Today’s decision marked the official rejection of any signing of a concession with the Turkish-French consortium, the deadline for its signing was three days, more specifically, by October the 9th, 2017.

”We still remain [firm] in our position that there can be no concession if the legal grounds are not met. As the President of the City Council, I’m very proud of this decision, which is a continuation of our credibility regarding this matter, which is very important for the future of Dubrovnik. This decision, of course, doesn’t mean that we aren’t open to potential investors and investments, but that their intentions do have to be in line with legality, and that was not the case here” stated Marko Potrebica.

Director of the Port Authority of Dubrovnik, Blaž Pezo, explained what the next steps to be taken in this case are. By mid-November, the process of conciliation procedure with the Turkish-French consortium will proceed.

”We’ll see how things go. This is a procedure before any lawsuits are filed,” Pezo noted.

The consortium had previously threatened to sue the Republic of Croatia via the means of an arbitral tribunal for stopping their project, and Dubrovnik’s HDZ believed that even if a potential arbitration was lost, the subsequent damage would be considerably lower than what would have occurred by allowing the French-Turkish consortium to go ahead with their plans under the unusual proposed conditions.
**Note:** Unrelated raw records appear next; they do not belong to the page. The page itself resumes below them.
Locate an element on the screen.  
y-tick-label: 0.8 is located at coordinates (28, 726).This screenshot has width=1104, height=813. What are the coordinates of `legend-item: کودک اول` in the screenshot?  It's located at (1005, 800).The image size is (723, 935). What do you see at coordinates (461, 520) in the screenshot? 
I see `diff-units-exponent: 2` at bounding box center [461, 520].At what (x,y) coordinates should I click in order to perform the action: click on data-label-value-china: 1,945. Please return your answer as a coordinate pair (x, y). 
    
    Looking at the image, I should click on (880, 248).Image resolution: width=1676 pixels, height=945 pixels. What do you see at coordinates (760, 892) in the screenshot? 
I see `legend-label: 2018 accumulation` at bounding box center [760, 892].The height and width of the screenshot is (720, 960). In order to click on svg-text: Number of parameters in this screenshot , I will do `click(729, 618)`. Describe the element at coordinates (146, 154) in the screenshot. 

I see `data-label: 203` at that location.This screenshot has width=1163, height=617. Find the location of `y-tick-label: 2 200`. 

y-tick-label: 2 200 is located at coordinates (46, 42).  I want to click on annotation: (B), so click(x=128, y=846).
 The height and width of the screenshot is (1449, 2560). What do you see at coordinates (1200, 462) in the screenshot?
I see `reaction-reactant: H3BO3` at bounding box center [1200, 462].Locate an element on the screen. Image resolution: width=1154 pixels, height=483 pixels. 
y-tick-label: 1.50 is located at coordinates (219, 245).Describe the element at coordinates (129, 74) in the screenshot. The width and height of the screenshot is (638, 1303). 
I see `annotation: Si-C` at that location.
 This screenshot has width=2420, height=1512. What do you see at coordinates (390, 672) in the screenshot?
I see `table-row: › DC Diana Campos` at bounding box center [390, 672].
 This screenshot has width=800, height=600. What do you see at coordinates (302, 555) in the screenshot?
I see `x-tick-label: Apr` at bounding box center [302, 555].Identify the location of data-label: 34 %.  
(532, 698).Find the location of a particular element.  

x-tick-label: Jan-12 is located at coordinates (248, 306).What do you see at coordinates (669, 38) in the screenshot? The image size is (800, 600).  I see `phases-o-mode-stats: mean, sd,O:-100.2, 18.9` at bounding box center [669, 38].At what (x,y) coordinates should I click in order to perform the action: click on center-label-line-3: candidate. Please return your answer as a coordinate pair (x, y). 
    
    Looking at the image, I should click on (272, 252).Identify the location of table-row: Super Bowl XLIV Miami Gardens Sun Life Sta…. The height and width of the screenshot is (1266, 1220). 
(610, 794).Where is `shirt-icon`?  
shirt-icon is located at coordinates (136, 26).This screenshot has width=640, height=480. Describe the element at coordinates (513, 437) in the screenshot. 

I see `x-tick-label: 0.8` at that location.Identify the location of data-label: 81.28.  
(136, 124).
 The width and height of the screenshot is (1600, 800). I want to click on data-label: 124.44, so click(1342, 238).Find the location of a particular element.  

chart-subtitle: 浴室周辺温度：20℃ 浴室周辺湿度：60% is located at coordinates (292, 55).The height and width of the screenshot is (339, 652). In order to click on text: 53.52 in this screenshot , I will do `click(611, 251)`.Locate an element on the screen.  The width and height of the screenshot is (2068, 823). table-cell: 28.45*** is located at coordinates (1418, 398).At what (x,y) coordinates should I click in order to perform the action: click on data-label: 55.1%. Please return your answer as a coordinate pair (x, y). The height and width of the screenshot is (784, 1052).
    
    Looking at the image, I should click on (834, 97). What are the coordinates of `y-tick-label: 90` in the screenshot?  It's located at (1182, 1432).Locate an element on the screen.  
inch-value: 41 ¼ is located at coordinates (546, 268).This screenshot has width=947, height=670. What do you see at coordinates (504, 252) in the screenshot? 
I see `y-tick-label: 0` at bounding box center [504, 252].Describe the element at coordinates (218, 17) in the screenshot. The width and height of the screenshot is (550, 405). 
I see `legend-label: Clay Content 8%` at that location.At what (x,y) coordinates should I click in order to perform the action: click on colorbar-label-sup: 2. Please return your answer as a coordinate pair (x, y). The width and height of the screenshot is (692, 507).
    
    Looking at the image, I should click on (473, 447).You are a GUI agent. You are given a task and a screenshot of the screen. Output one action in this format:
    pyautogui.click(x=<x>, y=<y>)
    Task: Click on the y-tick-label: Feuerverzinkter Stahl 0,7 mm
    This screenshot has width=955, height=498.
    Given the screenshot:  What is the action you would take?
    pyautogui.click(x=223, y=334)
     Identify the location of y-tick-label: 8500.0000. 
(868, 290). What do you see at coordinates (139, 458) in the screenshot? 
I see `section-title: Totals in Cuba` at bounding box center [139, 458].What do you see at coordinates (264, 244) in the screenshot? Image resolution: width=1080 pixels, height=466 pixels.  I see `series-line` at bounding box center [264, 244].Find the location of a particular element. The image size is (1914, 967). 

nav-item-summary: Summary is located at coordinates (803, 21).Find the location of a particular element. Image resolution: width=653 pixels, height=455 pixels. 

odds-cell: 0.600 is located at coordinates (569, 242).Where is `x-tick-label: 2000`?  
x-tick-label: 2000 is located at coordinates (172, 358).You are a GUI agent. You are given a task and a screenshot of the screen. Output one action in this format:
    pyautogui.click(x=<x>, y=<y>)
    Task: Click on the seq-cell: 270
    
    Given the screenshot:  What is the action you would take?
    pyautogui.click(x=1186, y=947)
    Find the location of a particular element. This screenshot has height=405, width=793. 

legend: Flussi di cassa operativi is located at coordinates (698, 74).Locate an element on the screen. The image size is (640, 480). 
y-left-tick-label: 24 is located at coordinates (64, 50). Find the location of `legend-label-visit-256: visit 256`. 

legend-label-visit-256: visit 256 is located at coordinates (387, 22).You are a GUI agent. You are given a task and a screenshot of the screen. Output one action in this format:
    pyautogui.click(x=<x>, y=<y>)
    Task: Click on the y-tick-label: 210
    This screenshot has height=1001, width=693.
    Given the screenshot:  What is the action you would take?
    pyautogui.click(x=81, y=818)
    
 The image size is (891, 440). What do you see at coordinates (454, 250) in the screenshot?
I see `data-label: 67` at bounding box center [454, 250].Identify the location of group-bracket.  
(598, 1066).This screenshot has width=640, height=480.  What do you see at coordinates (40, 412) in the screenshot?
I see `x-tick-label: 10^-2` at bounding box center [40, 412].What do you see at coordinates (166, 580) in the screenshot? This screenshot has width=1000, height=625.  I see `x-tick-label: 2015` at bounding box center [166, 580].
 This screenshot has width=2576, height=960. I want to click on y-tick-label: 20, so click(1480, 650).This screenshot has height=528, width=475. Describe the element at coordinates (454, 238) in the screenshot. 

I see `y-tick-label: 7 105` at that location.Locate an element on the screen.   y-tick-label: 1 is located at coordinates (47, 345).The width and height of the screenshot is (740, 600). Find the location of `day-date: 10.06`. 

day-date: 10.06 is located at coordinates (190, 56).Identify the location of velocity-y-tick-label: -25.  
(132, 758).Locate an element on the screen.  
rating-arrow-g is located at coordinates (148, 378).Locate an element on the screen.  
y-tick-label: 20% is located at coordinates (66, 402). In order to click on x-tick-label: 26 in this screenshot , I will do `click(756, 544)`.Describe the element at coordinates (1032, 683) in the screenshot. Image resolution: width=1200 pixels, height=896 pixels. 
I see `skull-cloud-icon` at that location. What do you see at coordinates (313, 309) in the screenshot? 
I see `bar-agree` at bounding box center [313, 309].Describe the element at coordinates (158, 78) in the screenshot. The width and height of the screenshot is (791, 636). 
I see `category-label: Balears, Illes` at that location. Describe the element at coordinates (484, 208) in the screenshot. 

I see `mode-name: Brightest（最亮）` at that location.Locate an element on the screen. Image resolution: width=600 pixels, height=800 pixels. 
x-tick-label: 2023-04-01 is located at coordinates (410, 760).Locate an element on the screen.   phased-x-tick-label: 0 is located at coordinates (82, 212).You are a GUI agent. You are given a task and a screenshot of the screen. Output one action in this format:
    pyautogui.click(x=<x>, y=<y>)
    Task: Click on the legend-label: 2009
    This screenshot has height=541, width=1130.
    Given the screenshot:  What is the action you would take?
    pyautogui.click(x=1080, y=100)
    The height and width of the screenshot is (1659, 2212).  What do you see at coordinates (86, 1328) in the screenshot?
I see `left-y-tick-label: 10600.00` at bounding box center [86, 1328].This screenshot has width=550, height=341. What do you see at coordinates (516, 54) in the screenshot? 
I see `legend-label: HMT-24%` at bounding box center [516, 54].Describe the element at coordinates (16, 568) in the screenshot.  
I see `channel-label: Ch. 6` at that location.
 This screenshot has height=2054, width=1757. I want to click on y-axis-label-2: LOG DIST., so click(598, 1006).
It is worth pointing out that in spite of pressure piled on them from the consortium in question, Pezo, Potrebica and others, more precisely HDZ in Dubrovnik on a local level, never gave up on their initial position that a potential investor should not be given concessions under strange conditions.

The citizens of Dubrovnik were not fans of the series of gaps, mysteries and controversies surrounding the French-Turkish consortium from day one, and the somewhat murky transparency of the whole project from the very beginning was more than questionable, to say the least.